Sermon – Sunday 26 May 2019/Rev. Charleston D. Wilson

In the Name of the Living God: Father, Son and Holy Spirit. Amen.

My wife, Malacy, has to fly out of state frequently for her work, but occasionally she has to drive over to Miami for a jobsite. And when she does, we swap cars, because mine gets better gas mileage.

And I am learning so much about her! You can discover all sorts of things by listening to someone’s pre-set radio stations!

All of hers are set to talk-radio – and not the political stuff, but the relationship advice stations. I personally find this stuff way too sappy in a very greeting card sort of way. But she likes it, and that’s totally her prerogative.

On my way to the early mass last Wednesday morning, I decided to snoop a little bit. I had time to cycle through her first three presets— with about three minutes or so on each station.

And every time I clicked to the next one —I kid you not— the very same thing was happening: a distressed career wife was asking for help with her very difficult husband!

I don’t think this swapping cars thing has anything to do with gas mileage at all! Have YOU ever been the victim of intentionally placed subliminal messaging?

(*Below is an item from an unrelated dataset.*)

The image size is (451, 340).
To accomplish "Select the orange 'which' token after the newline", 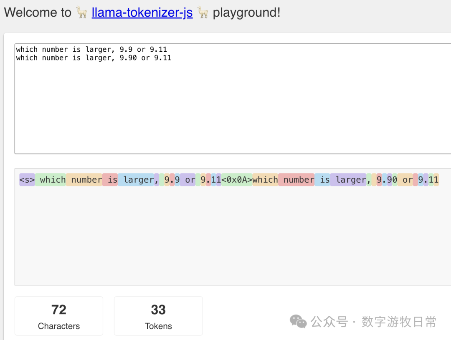I will coord(265,180).
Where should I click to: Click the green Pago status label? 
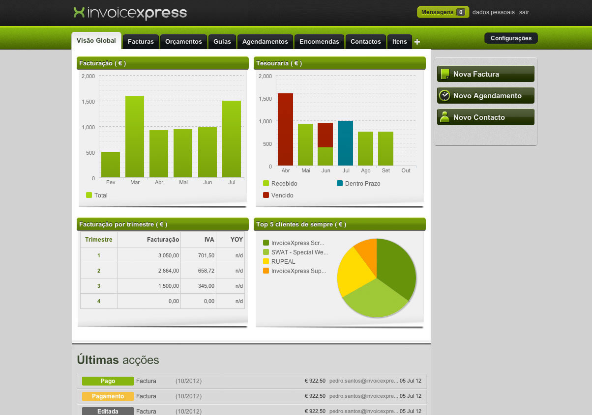pyautogui.click(x=108, y=381)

Well, that stuff works! And I know it works because all her presets convinced me, yet again, that asking for help in life is crucial, and it really does change everything. And that’s the simple premise of this little homily: asking for help changes everything.

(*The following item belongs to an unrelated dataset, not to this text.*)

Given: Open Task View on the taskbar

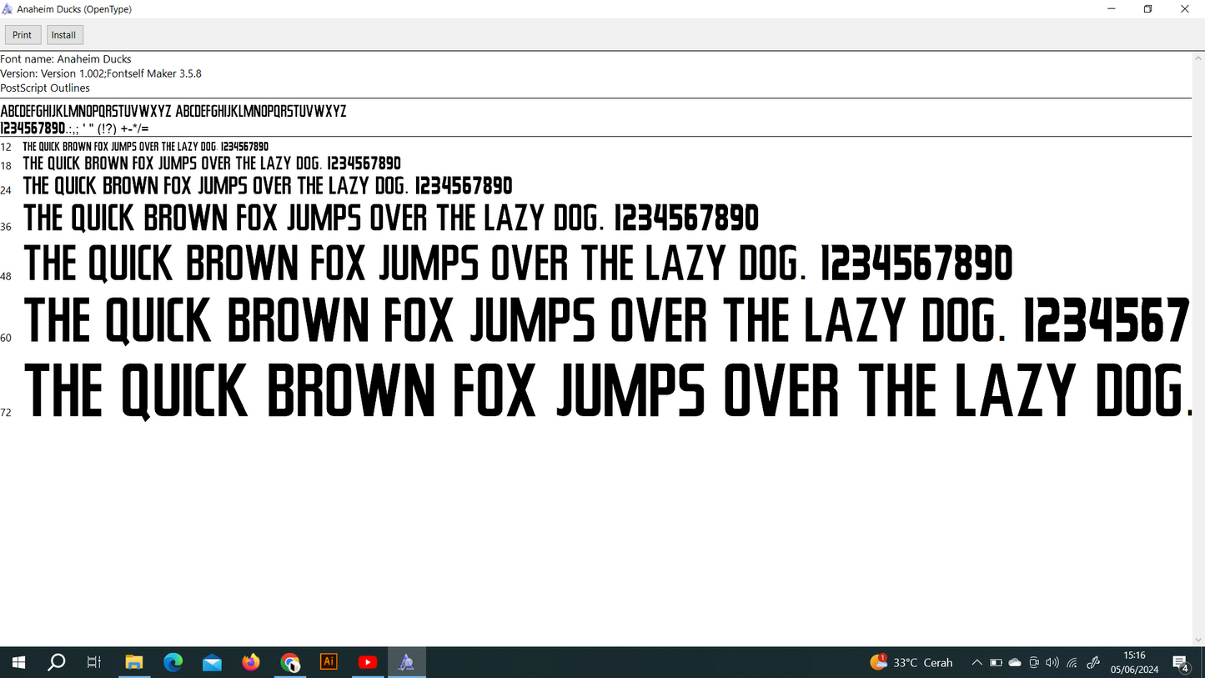Looking at the screenshot, I should point(94,662).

“During the night Paul had a vision: there stood a man of Macedonia pleading with him and saying, “Come over to Macedonia and help us.” And it changed the world.

I want to tell you how you and I, very practically, can have our own version of a Macedonian call — how you and I can ask for help and how helping someone else can change our lives.

And if this sounds impossible, just look again at today’s reading from the Book of Acts.  Before the call for help, St. Paul and his companions had big plans for building up the Church in Asia—in what is modern day Turkey.

Imagine if Saint Paul didn’t cross from Asia into Europe? If no church in Europe, then no Church in, and of, England. And that means no Episcopal Church, and that means, conceivably, no Redeemer!  I’m not exaggerating. Asking for help changes everything.

But I’ve noticed there is a lot of confusion out there about what genuine help actually is. Much of what passes for help lacks any real substance.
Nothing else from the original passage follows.